On the New Yorker’s ‘EDS doctor’ story

A fascinating tale in the New Yorker: Michael Holick, a medical researcher and doctor at the Boston University, Massachusetts, has been finding that many American families that have had their babies taken away from them because State Services suspected abuse are in fact up against a little-known disease, called hypermobile Ehler-Danlos syndrome (EDS). The story typically goes like: family finds bruises on baby, rushes to doctor, doctor finds other bruises all together consistent with abuse, notifies state, State Services separates family and baby with emergency order, baby given to custody of guardian, case goes to trial.

Enter Holick, who, with his hypermobile EDS diagnosis, gives stranded families a new way to deal with an already difficult problem. But it’s not so straightforward. For one, Holick’s ideas are not supported by the scientific literature (nor by people known to have EDS, although this is not directly written in the story). For another, he diagnoses the babies at a rate inconsistent with the affliction’s known prevalence. For a third, he diagnoses babies of hypermobile EDS without seeing them first. In fact, as with most New Yorker stories, a summary is only going to diminish the journey of discovery necessary to understand the story in its fullness, so please go ahead and read it.

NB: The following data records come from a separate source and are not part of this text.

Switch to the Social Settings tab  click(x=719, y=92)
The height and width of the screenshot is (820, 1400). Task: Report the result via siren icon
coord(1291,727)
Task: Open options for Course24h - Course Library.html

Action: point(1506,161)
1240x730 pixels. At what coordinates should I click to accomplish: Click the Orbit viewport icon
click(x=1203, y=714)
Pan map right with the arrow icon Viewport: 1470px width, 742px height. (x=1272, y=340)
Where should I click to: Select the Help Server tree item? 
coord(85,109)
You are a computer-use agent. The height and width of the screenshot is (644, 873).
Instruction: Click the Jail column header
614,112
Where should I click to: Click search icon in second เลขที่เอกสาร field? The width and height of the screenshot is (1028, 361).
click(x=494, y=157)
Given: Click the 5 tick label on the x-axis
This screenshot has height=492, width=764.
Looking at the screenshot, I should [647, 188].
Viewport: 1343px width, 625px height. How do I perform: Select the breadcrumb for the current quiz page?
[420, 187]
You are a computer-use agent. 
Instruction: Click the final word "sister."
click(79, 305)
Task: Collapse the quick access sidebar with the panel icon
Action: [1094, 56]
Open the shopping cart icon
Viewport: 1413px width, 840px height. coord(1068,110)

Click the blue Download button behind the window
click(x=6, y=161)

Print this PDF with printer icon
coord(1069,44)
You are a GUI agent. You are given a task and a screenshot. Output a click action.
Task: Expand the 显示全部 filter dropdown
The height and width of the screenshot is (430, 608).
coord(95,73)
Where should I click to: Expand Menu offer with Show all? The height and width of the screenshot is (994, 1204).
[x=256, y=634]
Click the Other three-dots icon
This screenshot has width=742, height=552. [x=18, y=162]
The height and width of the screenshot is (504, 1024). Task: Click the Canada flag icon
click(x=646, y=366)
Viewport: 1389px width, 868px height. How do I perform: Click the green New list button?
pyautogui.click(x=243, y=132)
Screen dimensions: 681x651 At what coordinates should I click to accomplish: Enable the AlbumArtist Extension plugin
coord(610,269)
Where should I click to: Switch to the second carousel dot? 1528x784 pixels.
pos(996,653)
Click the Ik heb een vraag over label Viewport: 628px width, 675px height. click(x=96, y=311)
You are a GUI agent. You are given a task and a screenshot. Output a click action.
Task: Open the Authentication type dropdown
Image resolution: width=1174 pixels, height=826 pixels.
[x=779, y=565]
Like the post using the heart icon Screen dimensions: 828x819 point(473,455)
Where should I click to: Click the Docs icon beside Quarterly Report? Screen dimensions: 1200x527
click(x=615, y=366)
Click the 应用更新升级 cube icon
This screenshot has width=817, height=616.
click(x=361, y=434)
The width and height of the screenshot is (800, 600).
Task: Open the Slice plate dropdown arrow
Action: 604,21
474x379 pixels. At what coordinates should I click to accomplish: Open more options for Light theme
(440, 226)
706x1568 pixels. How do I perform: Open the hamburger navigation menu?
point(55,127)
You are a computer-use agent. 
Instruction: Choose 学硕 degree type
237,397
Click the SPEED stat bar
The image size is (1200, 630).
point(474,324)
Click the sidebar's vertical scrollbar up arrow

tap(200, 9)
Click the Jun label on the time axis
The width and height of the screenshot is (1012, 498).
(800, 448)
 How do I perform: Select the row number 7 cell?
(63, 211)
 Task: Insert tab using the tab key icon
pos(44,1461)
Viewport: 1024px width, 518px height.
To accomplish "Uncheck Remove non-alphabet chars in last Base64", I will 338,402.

In the meantime – some of my notes after reading:

1. The New Yorker story seems to be missing details of whether the babies continued to bruise after they are returned to their parents’ custody. The story begins and ends with fractures that occur before Holick enters the families’ lives. It would be interesting to know if physical injuries, although not necessarily at the level of fracture, continued after as well.

2. It sounds to me like Holick’s research into hypermobile EDS is funded by families he has freed from the blame of child abuse using the explanation of hypermobile EDS. This is a severe conflict of interest. If this cycle was broken, and the donations from families redirected to a fund administered by scientists acting on the basis of empirical evidence, it would be interesting to see if Holick can convert some of his insights into usable data. He could also be disabused of his belief that the burden of proof is on others, not on him, when he has little proof himself (“He said that those who find fault with his views should … do studies of their own”).

2. Holick says that, before him, the conviction rate in child abuse cases used to be 100%, and after him, the rate dropped to about 90%. So in 10% of those cases, did the prosecution win the case despite Holick’s expert testimony? It would be interesting to find out more about these cases – especially if Holick was convinced that the babies had hypermobile EDS while the prosecution was able to prove that they didn’t, and that the babies had actually been abused. It could also highlight whether Holick holds an EDS conclusion before he has proof.

3. At one point in the story, a judge seems really impressed by Holick’s “172-page résumé”. I don’t know if the “résumé” here refers to Holick’s alternative explanation, in document form, of how a baby in question could have been injured or to his professional record. If it’s the latter, then it’s weird that it is 172 pages long: a résumé by definition is brief. The longer version is the curriculum vitae; although most people regularly use the two labels interchangeably, the New Yorker is also famous for its pedantry. So it’s reasonable to assume the judge was impressed by his alternative explanation – but I think the magazine should still clarify. Otherwise, it sounds like the judge is impressed by his CV and that’s never a good thing.

4. The aftermath of the 2014 interaction between Holick and Robert Sege is remarkable. To me, Holick’s reaction (that the hospital he works at expects him to “cease and desist”) gives away his insecurity about his position and his beliefs. I don’t think he’d have reacted this way if he’d had empirical evidence to back him up. The interaction also exemplifies the basis of his opponents’ vehemence: by not submitting to the traditional methods of medical enquiry, Holick is keeping the door open for potential medical malpractice, though it may not be deliberate. More importantly, if he gets just one diagnosis wrong in a trial that ends up compromised for it, things can get really bad really fastfor the baby.